Web Apps for Meta Ray-Ban Display
Web Apps are the fastest path from idea to something running on the glasses. Standard HTML, CSS and JavaScript — hosted on any HTTPS server — rendered directly on the in-lens monocular display.
Overview
Meta opened developer access to the Ray-Ban Display glasses on May 15, 2026. Web Apps are standard web applications that render on the glasses' monocular in-lens display. If you can build a web page, you can build a glasses app.
The display is additive — black pixels are transparent, so your content literally floats in the wearer's real environment. Design for dark backgrounds and high-contrast content. The display is in the right lens only.
What a Web App can access
- The in-lens display surface, rendered through a hardware-accelerated WebView.
- Input from the Neural Band (EMG wristband): pinch, double-pinch, swipe, rotate.
- DeviceOrientation API for head tracking — detect nods, shakes, tilts without Neural Band.
- Standard web APIs: localStorage, fetch, Web Audio, Canvas, etc.
- Camera access for AI/vision apps (via companion phone relay in some configurations).
Getting Started
The workflow is simple: build a web app, deploy it to HTTPS, add it as a Web App in the Meta View companion app on your phone.
Create your web app →
Use any framework: React, Vue, Svelte, or plain vanilla HTML/CSS/JS. No special tooling required.
Design for the display →
Use dark backgrounds (black = transparent), high contrast text, and glanceable layouts optimized for the monocular display.
Deploy & add to glasses →
Host on Vercel, Netlify, GitHub Pages, or any HTTPS server. Add the URL as a Web App in Meta View.
Handle gestures & head tracking →
Use the Neural Band for pinch/swipe, or the DeviceOrientation API for head gesture detection without any wristband.
Hello, world
The simplest glasses app is just an HTML file with a dark background. Deploy it to any HTTPS host and add the URL in Meta View.

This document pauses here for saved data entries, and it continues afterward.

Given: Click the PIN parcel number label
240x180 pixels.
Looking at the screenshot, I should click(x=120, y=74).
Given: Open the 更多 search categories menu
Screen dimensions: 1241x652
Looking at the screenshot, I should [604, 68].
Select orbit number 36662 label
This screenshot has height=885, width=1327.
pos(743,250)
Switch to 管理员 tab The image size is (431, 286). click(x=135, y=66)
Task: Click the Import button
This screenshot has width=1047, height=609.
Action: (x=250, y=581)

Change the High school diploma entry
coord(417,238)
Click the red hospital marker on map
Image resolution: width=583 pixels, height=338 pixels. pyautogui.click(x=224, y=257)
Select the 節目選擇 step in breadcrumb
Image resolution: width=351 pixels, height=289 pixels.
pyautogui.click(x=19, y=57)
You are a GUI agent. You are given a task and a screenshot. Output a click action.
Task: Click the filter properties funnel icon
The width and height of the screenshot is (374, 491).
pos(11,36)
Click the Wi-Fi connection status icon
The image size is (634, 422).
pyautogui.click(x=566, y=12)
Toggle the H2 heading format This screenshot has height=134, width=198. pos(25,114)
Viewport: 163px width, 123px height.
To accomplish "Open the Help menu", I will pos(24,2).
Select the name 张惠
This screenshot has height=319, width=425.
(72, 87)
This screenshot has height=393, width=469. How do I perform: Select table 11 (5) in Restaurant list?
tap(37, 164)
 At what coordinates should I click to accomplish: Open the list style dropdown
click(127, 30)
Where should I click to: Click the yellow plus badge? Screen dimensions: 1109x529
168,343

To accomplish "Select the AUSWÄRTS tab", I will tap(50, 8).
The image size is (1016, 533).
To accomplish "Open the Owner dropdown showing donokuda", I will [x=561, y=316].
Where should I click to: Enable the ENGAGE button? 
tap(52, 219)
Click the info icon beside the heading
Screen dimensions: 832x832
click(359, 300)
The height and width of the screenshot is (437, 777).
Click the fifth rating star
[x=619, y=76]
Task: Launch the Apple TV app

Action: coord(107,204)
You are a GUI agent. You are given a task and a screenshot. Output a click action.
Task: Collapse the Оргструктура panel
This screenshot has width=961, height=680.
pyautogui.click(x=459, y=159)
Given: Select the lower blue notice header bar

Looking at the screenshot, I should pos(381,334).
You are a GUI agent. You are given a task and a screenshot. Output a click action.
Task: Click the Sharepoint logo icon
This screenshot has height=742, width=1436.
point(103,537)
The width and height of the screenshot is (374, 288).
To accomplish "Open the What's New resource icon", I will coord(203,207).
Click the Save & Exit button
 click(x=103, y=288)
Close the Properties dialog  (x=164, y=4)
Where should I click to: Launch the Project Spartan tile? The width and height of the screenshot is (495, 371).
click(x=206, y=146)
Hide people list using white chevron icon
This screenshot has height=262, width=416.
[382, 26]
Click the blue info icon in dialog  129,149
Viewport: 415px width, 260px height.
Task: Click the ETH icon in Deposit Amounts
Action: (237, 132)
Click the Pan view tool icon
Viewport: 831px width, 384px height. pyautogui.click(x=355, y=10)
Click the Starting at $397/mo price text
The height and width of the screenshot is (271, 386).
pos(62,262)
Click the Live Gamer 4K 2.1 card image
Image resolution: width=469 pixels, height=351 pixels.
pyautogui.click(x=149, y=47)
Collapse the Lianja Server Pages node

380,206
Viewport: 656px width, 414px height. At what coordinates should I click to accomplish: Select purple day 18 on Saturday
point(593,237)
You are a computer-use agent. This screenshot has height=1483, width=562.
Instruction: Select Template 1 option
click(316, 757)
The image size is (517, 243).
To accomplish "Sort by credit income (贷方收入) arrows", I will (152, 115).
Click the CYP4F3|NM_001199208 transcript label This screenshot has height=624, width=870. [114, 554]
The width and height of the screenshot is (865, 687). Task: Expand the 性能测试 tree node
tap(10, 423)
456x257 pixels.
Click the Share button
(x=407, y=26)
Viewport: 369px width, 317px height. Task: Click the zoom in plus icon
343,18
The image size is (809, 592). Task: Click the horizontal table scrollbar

<!doctype html> <html> <head> <meta charset="utf-8"> <meta name="viewport" content="width=device-width, initial-scale=1"> <style> body { background: #000; /* black = transparent on additive display */ color: #fff; font-family: system-ui, sans-serif; display: grid; place-items: center; min-height: 100vh; margin: 0; } h1 { font-size: 2rem; } </style> </head> <body> <h1>Hello from your glasses!</h1> </body> </html>
Head Gesture Detection
Luke Hurd's open-source head tracking library enables gesture detection without requiring the Neural Band. It uses the DeviceOrientation API to detect head movements.
// Import the head tracking library import { HeadTracker } from './head-tracker.js'; const tracker = new HeadTracker(); tracker.on('nod-yes', () => { console.log('User nodded yes'); }); tracker.on('shake-no', () => { console.log('User shook head no'); }); tracker.on('look-up', () => { console.log('User looked up'); }); tracker.start();
Design for the medium
A Web App on a desktop monitor and a Web App in someone's vision are fundamentally different. Key principles:
- Dark background. The display is additive — black pixels are transparent. Always use dark/black backgrounds so your content floats naturally in the wearer's view.
- Glanceable. The wearer should read your content in under one second. If they have to focus to parse it, you've lost.
- High contrast. Use white or bright text on black. The display goes up to 5000 nits but works best with simple, high-contrast elements.
- Quiet. Show the minimum. Use motion sparingly. Never animate to demand attention — the user is living their life.
- Forgiving. Pinches misfire. Voice is noisy. Build every action so an accidental input can be undone in one gesture.